[ENTRIES SHOWN]
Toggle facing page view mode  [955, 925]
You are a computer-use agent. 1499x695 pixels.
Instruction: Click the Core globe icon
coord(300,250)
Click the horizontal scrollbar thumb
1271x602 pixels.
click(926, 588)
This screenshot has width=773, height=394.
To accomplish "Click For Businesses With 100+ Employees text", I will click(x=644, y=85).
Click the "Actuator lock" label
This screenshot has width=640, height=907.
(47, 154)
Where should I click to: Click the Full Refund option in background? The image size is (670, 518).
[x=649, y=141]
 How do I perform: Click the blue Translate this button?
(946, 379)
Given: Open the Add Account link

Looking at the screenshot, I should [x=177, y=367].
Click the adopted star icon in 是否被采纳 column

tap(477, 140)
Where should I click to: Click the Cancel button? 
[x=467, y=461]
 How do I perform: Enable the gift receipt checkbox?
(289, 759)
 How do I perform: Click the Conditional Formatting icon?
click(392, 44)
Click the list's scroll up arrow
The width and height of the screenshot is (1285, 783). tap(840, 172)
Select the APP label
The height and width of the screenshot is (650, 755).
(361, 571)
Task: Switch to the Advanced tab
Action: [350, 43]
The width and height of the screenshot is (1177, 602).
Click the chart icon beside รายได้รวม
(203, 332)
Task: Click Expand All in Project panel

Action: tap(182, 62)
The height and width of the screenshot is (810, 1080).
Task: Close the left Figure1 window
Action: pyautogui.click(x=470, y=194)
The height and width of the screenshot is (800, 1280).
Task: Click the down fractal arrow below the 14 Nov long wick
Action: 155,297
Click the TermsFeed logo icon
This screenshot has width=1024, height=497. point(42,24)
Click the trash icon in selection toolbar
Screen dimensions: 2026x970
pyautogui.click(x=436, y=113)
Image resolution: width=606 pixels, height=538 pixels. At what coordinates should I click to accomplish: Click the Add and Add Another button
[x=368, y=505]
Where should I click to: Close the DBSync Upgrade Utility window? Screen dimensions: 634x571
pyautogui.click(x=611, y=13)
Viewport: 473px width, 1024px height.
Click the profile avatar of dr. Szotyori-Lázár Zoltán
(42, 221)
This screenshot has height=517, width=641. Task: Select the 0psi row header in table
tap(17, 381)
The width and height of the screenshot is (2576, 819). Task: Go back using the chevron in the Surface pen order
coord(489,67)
[/ENTRIES SHOWN]
Restate verbatim the first line above and all lines after it through the line containing "This screenshot has width=773, height=394."; omit the rest.

Toggle facing page view mode  [955, 925]
You are a computer-use agent. 1499x695 pixels.
Instruction: Click the Core globe icon
coord(300,250)
Click the horizontal scrollbar thumb
1271x602 pixels.
click(926, 588)
This screenshot has width=773, height=394.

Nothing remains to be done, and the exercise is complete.